- SOURCE
When do you have your Christmas dinner? What are the ladies wot serve you food at school?


----------



## RaverDrew (Jul 12, 2012)

Orang Utan said:


> Not necessarily. It's usually tea.


 
Tea is an early evening meal. An early dinner, or late lunch.

Usually the term is reserved for children, who aren't allowed to eat too late, as they have to go to bed earlier than the adults.


----------



## RaverDrew (Jul 12, 2012)

This is the true order...

Breakfast
Elevenses
Brunch
Lunch
Tea
Dinner/Supper
Midnight Feast


----------



## peterkro (Jul 12, 2012)

Elevenses? Smoko surely.


----------



## RaverDrew (Jul 12, 2012)

Keep your foreign exotic terms out of these local forums please.


----------



## Onket (Jul 12, 2012)

As much as I agree with OU on this one, this has been done before and in any event should be discussed within it's own thread. Perhaps fractionman will helpfully link to one soon.

I went to the Express Cafe today. They had sold out of lasagne. It, therefore, must be top notch.

I had braised lamb, mash & veg. The cup of tea was fairly poor (weak).

I will have to go back.


----------



## Mrs Magpie (Jul 12, 2012)

Orang Utan said:


> When do you have your Christmas dinner?


To be honest, I start cooking the Christmas dinner when I'm good and fucking ready, so usually we eat it around 7pm.


----------



## Onket (Jul 12, 2012)

Please use the correct thread, Mrs M.


----------



## Brixton Hatter (Jul 12, 2012)

I hate to break it to you all, but "dinner" (as with many words in the English language) has an interchangeable meaning and can be used for either lunch or the evening meal. Both meanings are correct. (Just like Brixton is both SW2 and SW9).


----------



## Onket (Jul 12, 2012)

Can a mod please remove all of these off topic posts? Ta.


----------



## 5t3IIa (Jul 12, 2012)

Brixton Hatter said:


> I hate to break it to you all, but "dinner" (as with many words in the English language) has an interchangeable meaning and can be used for either lunch or the evening meal. Both meanings are correct. (Just like Brixton is both SW2 and SW9).


----------



## Orang Utan (Jul 12, 2012)

- SET PROBLEM 1
List the meals, in order, that RaverDrew gives as "the true order" in the forum thread above about what to call meals.
- SET PROBLEM 2
Write the next post in the forum thread above about what to call meals, picking up right after its final line.

- STORED ROWS
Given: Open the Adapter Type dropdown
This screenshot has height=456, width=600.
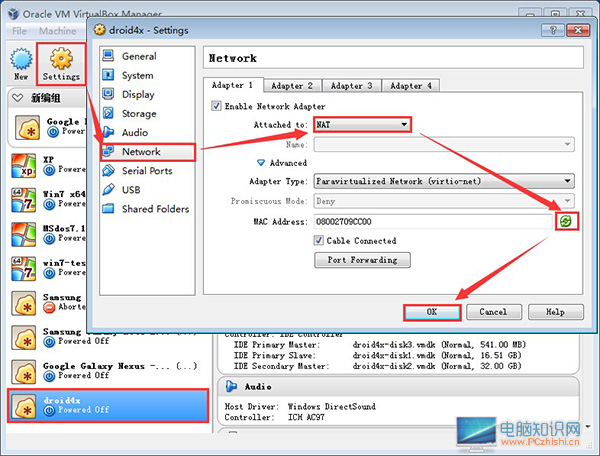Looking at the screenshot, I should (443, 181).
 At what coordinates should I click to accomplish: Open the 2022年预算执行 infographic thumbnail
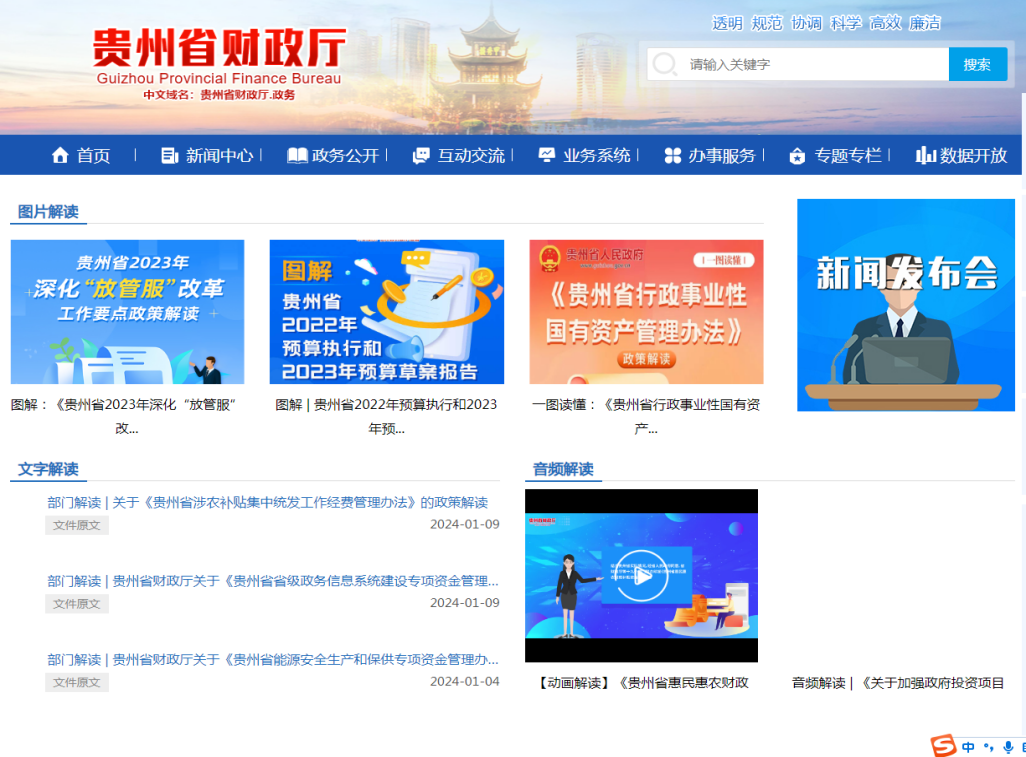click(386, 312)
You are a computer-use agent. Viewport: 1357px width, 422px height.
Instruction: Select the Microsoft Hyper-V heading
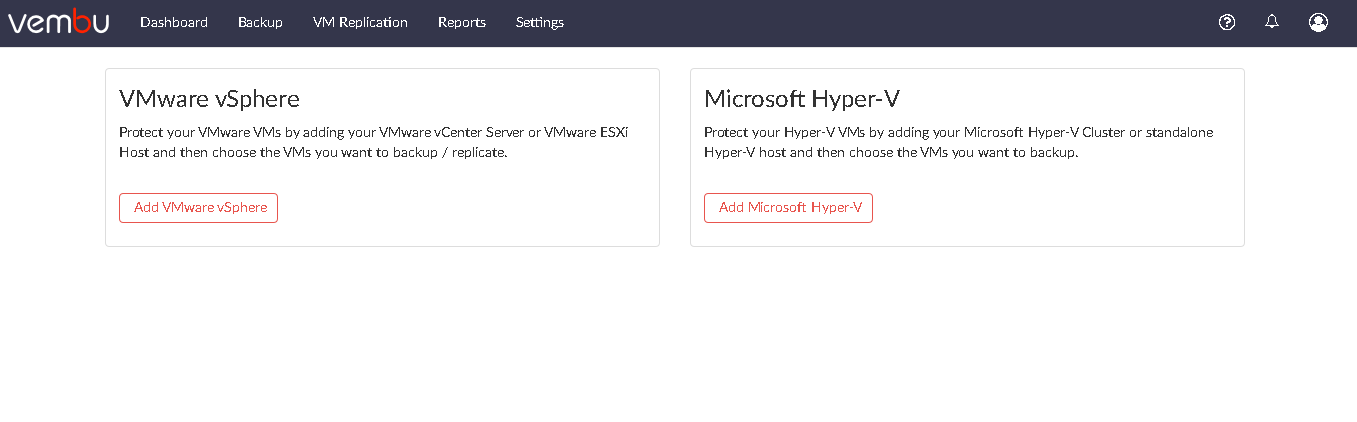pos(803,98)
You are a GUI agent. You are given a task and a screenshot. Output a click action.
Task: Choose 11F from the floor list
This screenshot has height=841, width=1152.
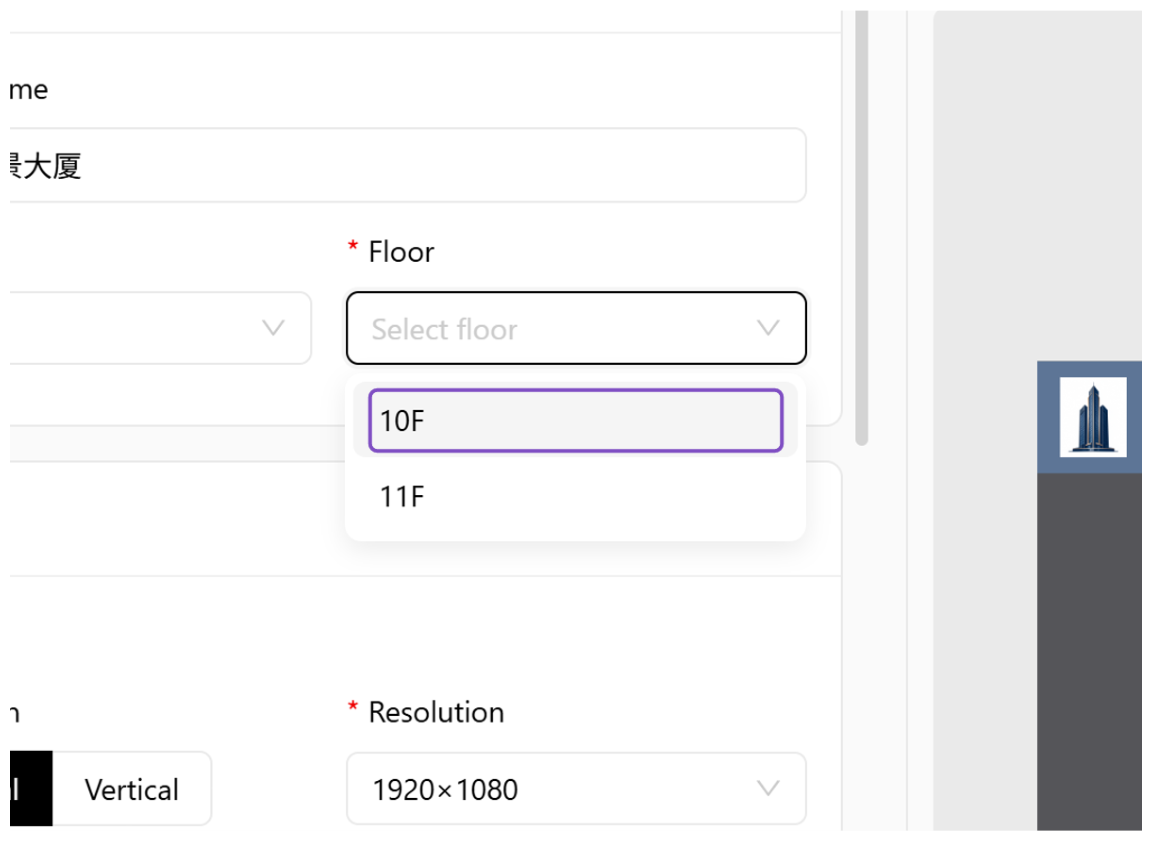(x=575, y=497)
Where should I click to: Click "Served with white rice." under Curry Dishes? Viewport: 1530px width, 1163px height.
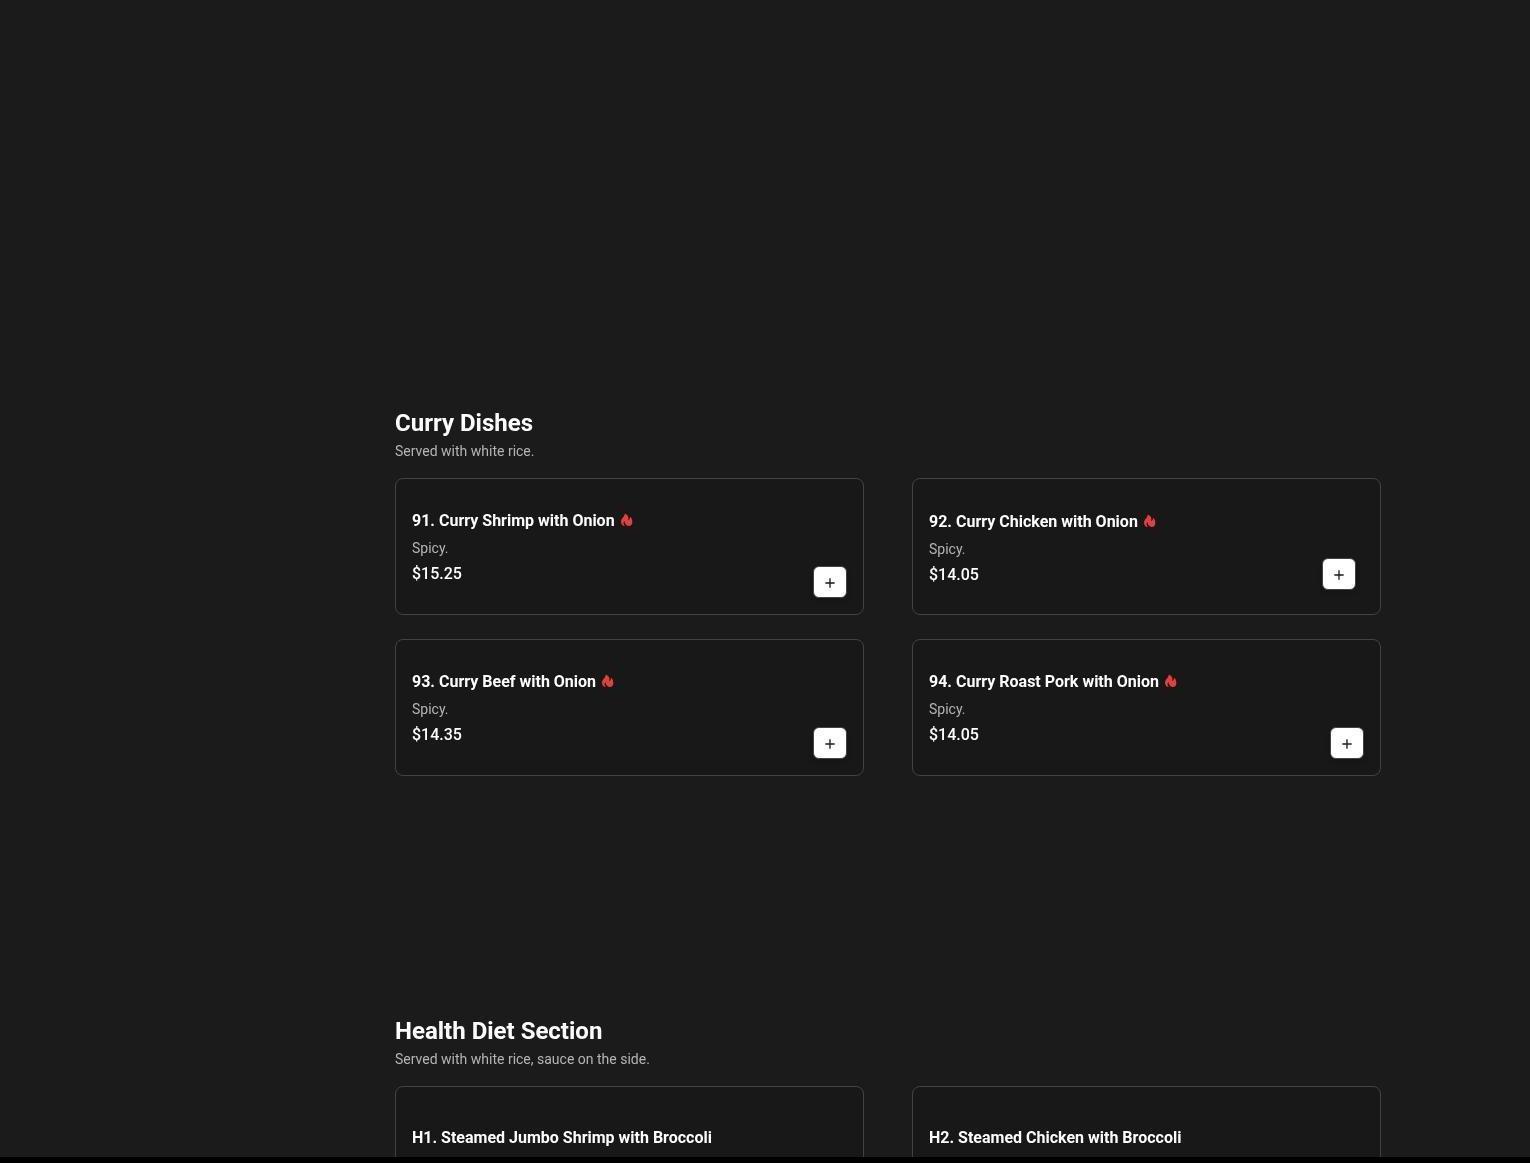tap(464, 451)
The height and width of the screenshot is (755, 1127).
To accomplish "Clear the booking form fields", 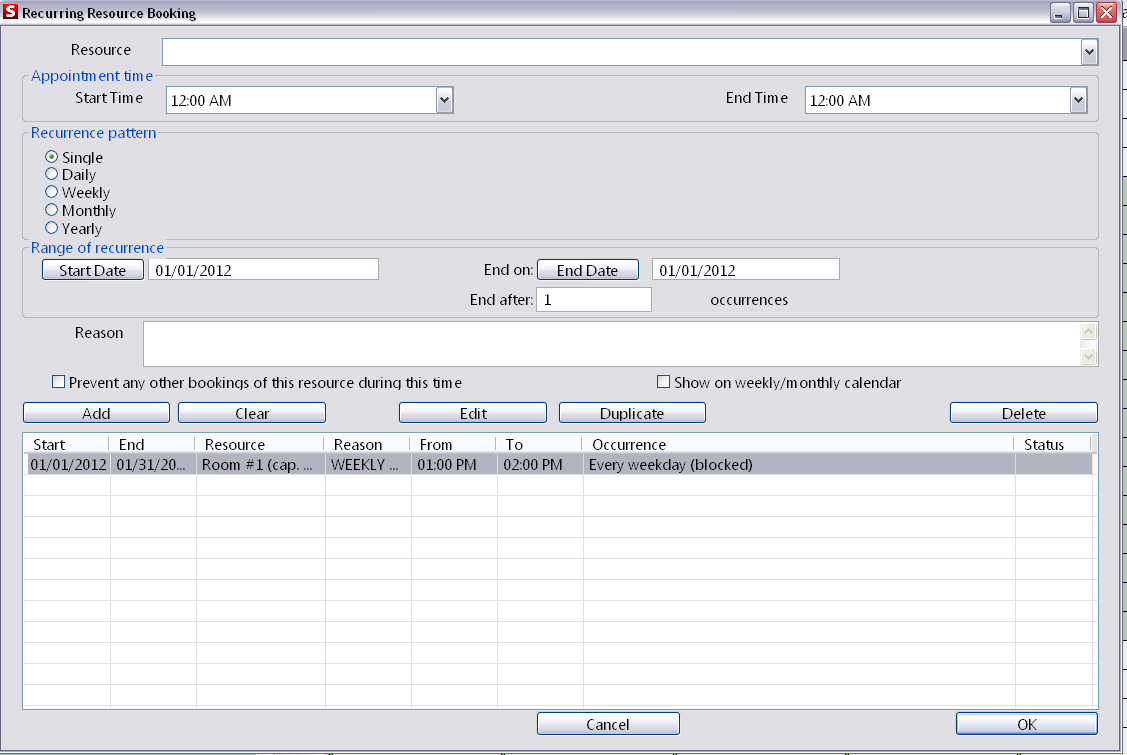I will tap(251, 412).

- WRITTEN RESPONSE 1
Breakfast
Elevenses
Brunch
Lunch
Tea
Dinner/Supper
Midnight Feast

- WRITTEN RESPONSE 2
Supper is well out of order, mind


----------



## Mrs Magpie (Jul 12, 2012)

Has lasagne versus lasagna been done yet?


----------



## 5t3IIa (Jul 12, 2012)

Breakfast is breakfast
Elevenses is second breakfast
Lunch is lunch
Tea is a snack
Dinner is dinner
Supper is more dinner


----------



## RaverDrew (Jul 12, 2012)

Mrs Magpie said:


> Has lasagne versus lasagna been done yet?


Don't go there


----------



## Brixton Hatter (Jul 12, 2012)

Dinner for the evening meal is posh isn't it?


----------



## Mrs Magpie (Jul 12, 2012)

I wish Tony's Café in Chapter St, Pimlico (just on the other side of Vauxhall Bridge Road not far from Pimlico tube) was in Brixton. Their lasagne and chips is in my top 3 of all time. There, but only there, I have their coleslaw as well. ALL ON THE SAME PLATE, OU!


----------



## RaverDrew (Jul 12, 2012)

Brixton Hatter said:


> Dinner for the evening meal is posh isn't it?


 
I thought supper was ?


----------



## Orang Utan (Jul 12, 2012)

Coleslaw is evil


----------



## RaverDrew (Jul 12, 2012)

Orang Utan said:


> Coleslaw is evil


 
I think this is the first time EVER I've 100% agreed with a post of yours


----------



## 5t3IIa (Jul 12, 2012)

Brixton Hatter said:


> Dinner for the evening meal is posh isn't it?


 
What is the evening meal if it's not dinner? It's not (incorrectly) interchangeable with 'lunch' is it? No one, but *no one, *has lunch at 9pm


----------



## Orang Utan (Jul 12, 2012)

And it is lasagne, unequivocally so


----------



## Orang Utan (Jul 12, 2012)

5t3IIa said:


> What is the evening meal if it's not dinner? :


TEA


----------



## 5t3IIa (Jul 12, 2012)

Orang Utan said:


> TEA


 
Tea time is 4pm! Or tiffin, if you will.


----------



## fractionMan (Jul 12, 2012)

We had dinner ladies at school but ate lunch.

That's fucked up imo.


----------



## peterkro (Jul 12, 2012)

We had dinner time at school but could buy a bunny lunch to eat during it.(bunny lunch don't ask)


----------



## Orang Utan (Jul 12, 2012)

5t3IIa said:


> Tea time is 4pm! Or tiffin, if you will.


I eat my tea between the hours of 8-10pm


----------



## Mrs Magpie (Jul 12, 2012)

Mrs Magpie said:


> Their lasagne and chips is in my top 3 of all time.


I should mention the other two I suppose. It used to be in the Astral Café, just near the Coroner's Court on Horseferry Road, but they've sold the business on and it's no longer a lovely old Italian woman who made the pasta fresh herself. Also the Phoenix used to do a great lasagne and chips (their lasagne & Moussaka used to be made by a woman who lives round the corner from me). I haven't had lasagne there for ages so I don't know what it's like now.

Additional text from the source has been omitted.